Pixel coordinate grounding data

========

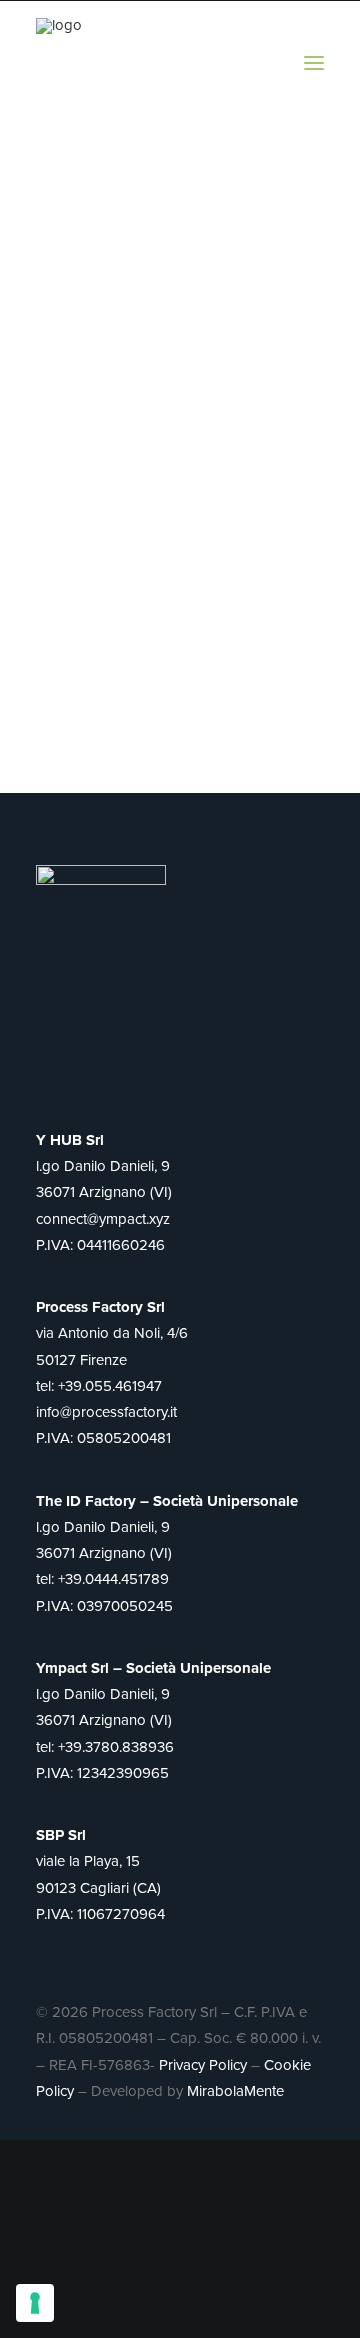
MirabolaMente (235, 2091)
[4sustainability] (81, 63)
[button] (314, 63)
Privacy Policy (203, 2065)
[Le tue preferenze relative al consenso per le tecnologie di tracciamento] (35, 2303)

========

Your task: Only this range is to be output: the line that contains "[button] (314, 63)" through the last line of the records above, both inclusive.

Answer area:
[button] (314, 63)
Privacy Policy (203, 2065)
[Le tue preferenze relative al consenso per le tecnologie di tracciamento] (35, 2303)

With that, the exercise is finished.